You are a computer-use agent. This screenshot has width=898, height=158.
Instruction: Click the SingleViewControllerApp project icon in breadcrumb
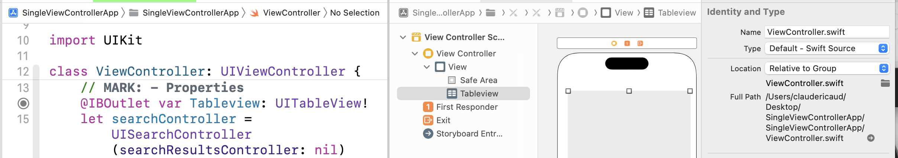pyautogui.click(x=13, y=13)
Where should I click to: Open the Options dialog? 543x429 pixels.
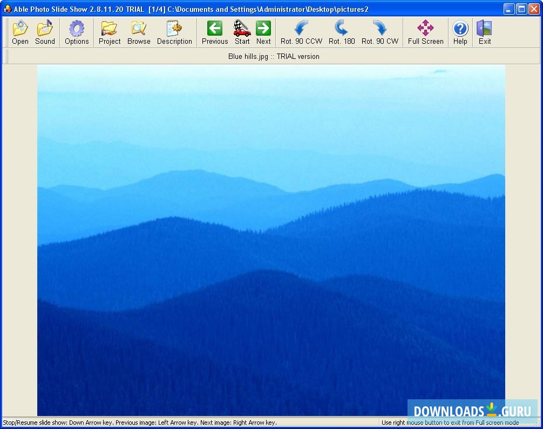pyautogui.click(x=76, y=31)
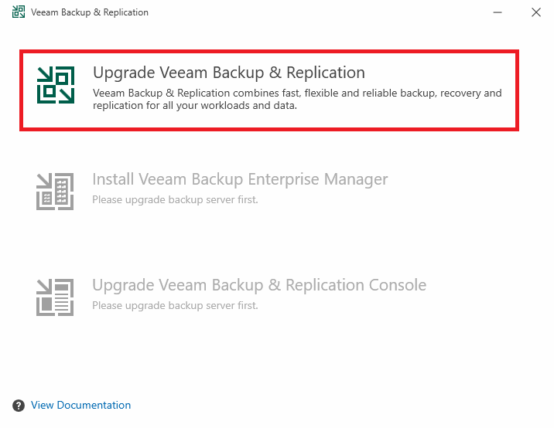Click the window title text Veeam Backup & Replication
The width and height of the screenshot is (554, 428).
90,12
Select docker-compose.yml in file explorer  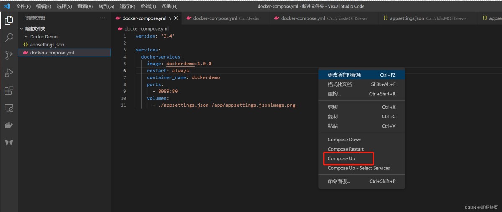(x=51, y=53)
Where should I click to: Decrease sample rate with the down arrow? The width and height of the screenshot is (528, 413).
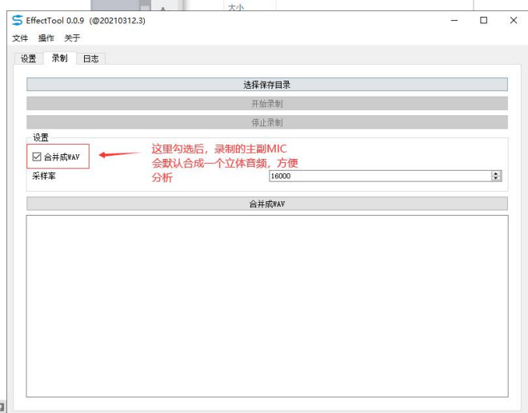pos(496,179)
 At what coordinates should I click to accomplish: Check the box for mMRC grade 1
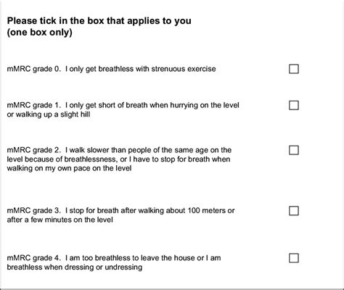click(294, 105)
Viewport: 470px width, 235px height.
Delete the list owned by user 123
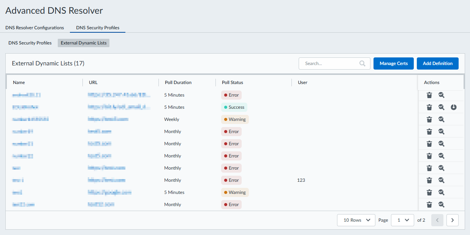click(429, 180)
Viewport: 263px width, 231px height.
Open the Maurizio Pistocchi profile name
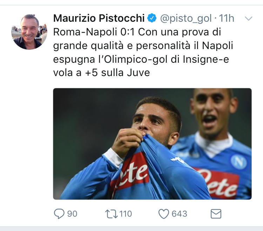99,18
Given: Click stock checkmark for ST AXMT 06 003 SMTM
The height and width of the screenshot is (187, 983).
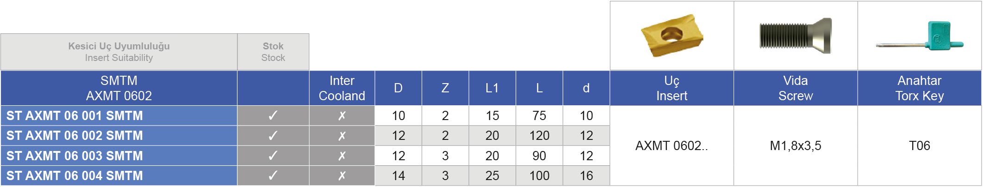Looking at the screenshot, I should [x=273, y=156].
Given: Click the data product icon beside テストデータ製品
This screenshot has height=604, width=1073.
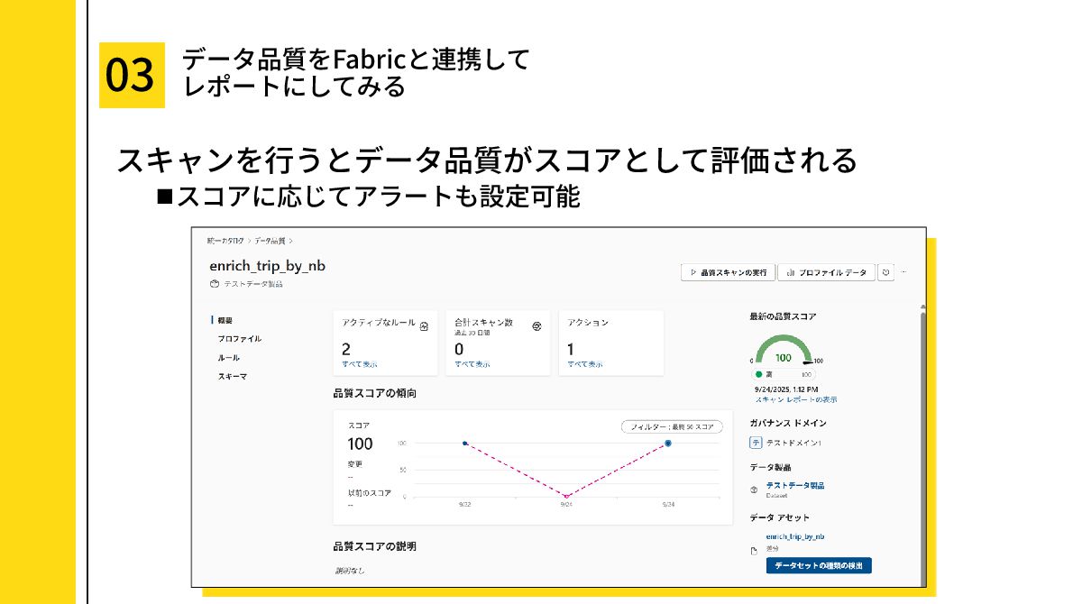Looking at the screenshot, I should click(x=754, y=490).
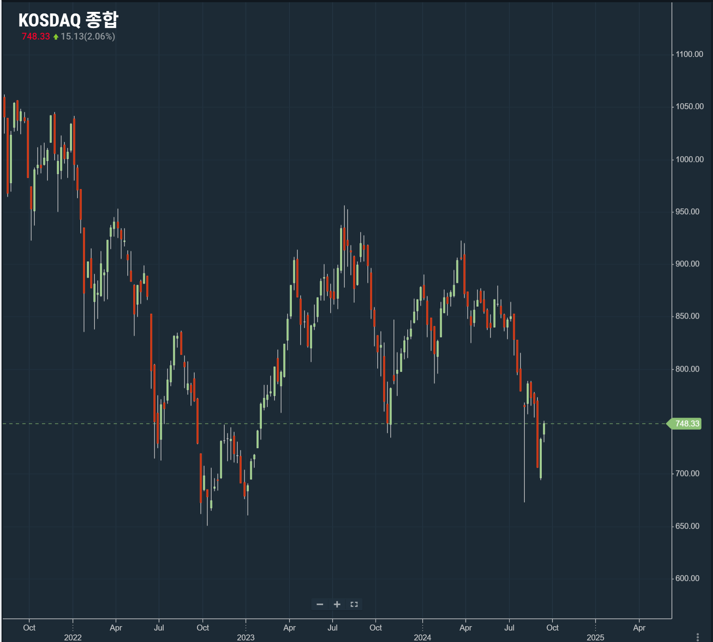713x642 pixels.
Task: Click the 600.00 price axis label
Action: tap(687, 578)
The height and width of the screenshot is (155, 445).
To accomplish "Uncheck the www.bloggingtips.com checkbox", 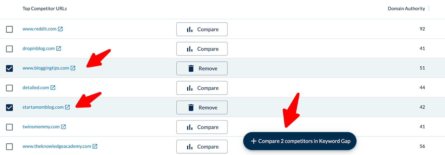I will pos(9,68).
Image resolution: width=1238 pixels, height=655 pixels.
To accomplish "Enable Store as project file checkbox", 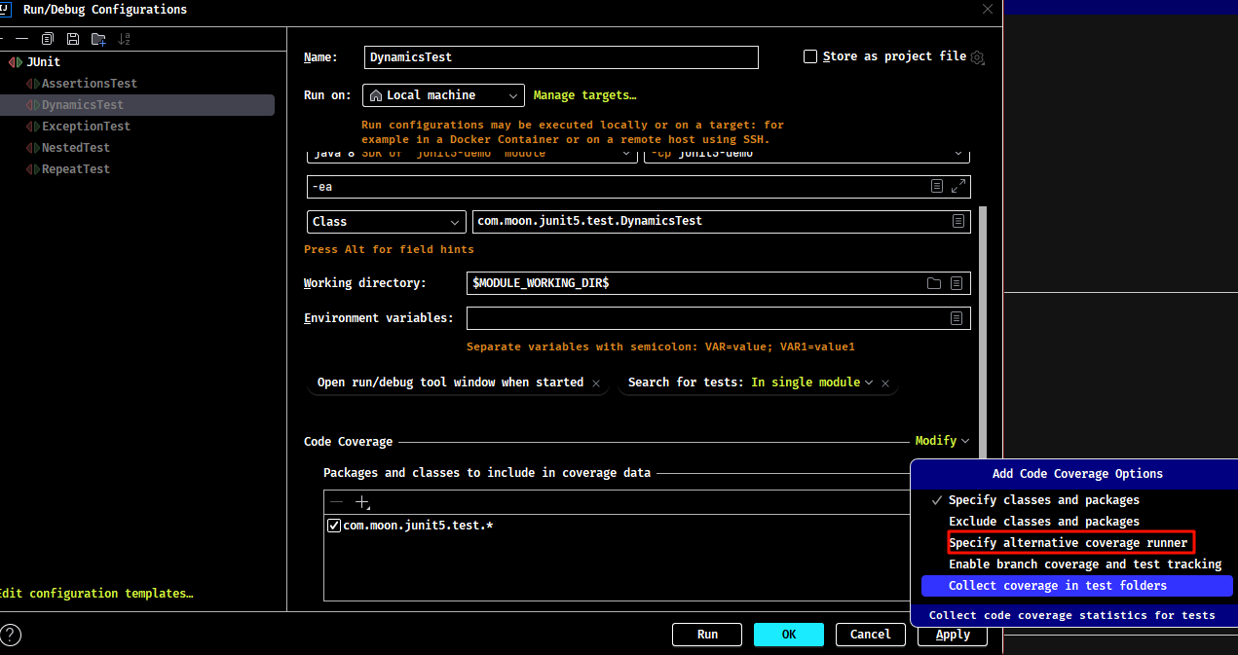I will 810,56.
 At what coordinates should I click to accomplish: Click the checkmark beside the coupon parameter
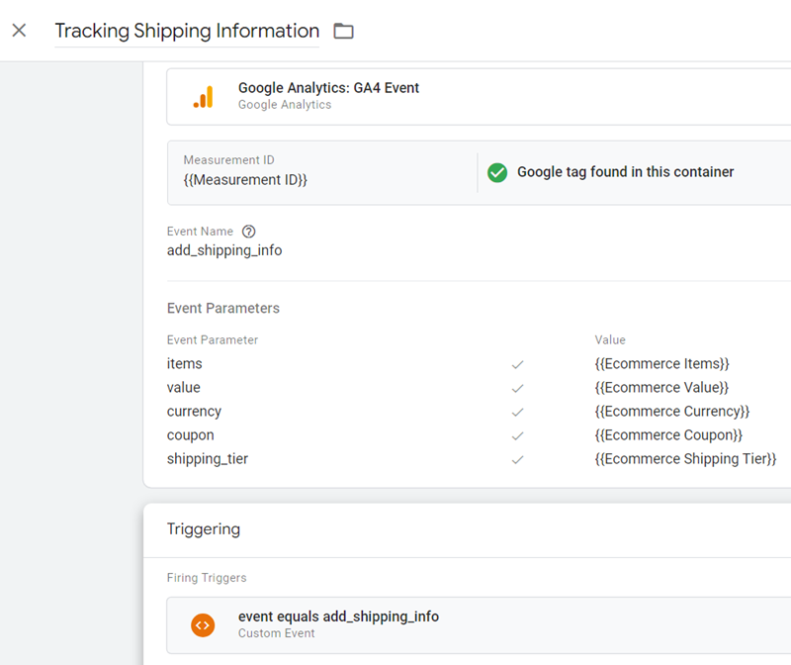point(518,435)
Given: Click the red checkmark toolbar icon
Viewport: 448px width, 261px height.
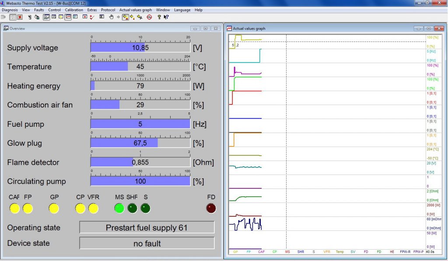Looking at the screenshot, I should [x=91, y=17].
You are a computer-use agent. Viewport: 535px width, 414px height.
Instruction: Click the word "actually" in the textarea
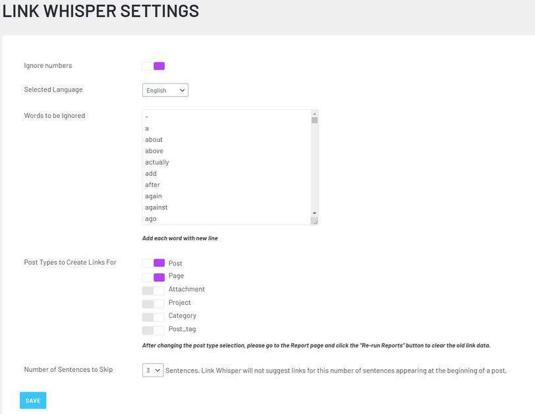157,162
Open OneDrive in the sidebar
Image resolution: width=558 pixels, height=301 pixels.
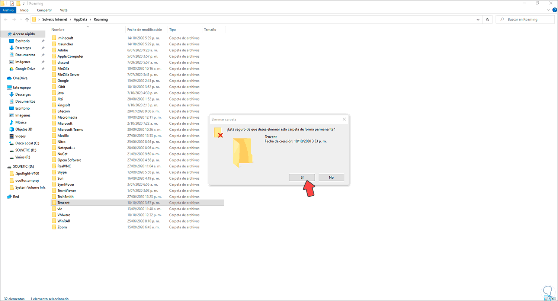pyautogui.click(x=21, y=78)
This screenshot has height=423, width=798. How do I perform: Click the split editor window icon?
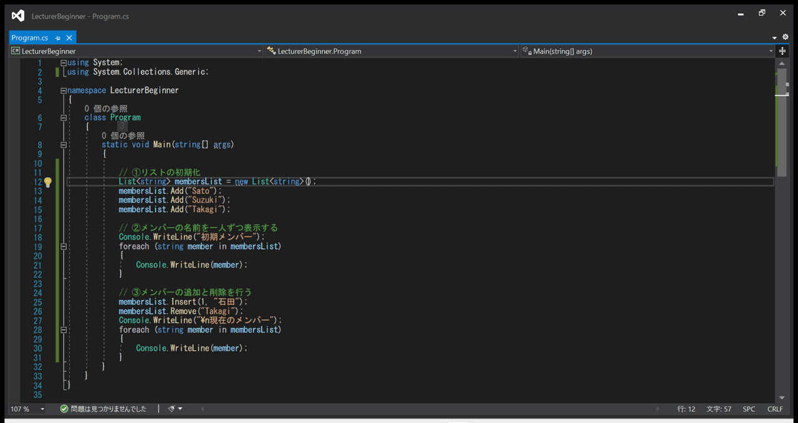point(782,51)
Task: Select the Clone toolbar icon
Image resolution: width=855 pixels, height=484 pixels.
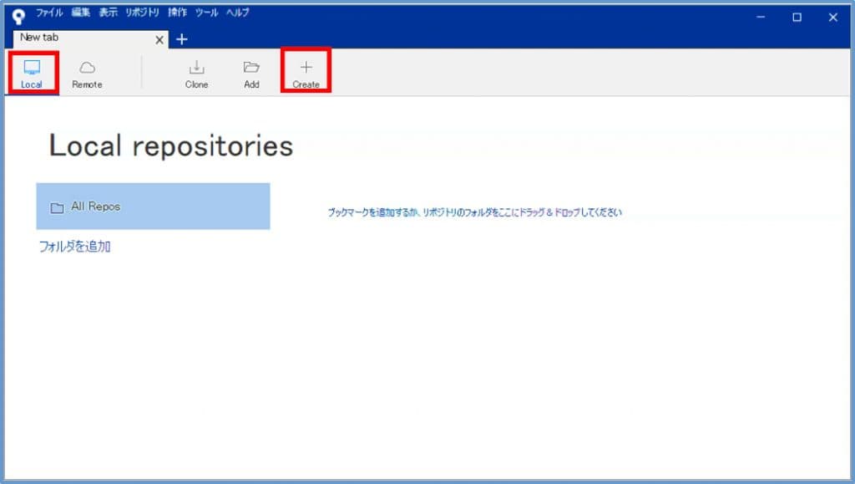Action: click(x=196, y=74)
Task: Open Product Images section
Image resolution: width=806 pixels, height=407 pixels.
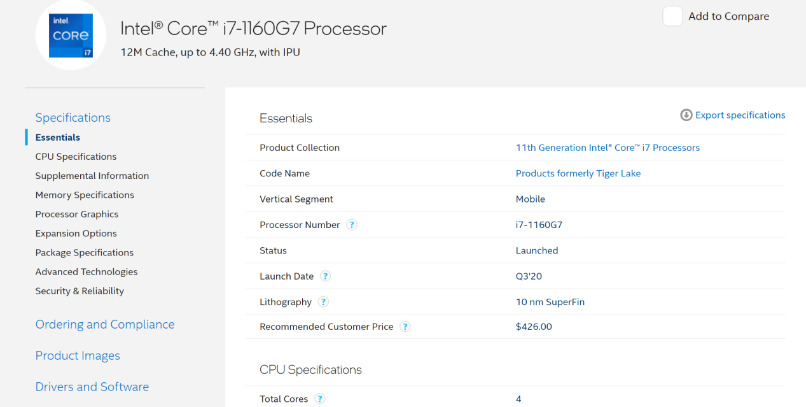Action: [78, 356]
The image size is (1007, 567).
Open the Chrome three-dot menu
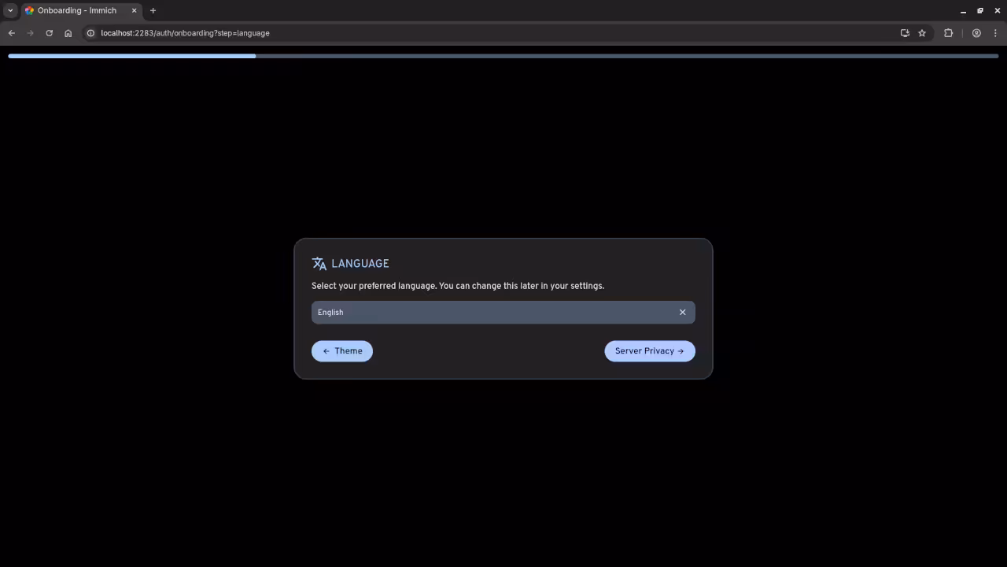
☆ ☆ ☆ ☆ ☆ ☆ ☆
**Task directions:**
Go through the entries and return each line where the word "toolbar" appears.

**Task answer:**
Given: Click the red checkmark toolbar icon
Task: Select the Clone toolbar icon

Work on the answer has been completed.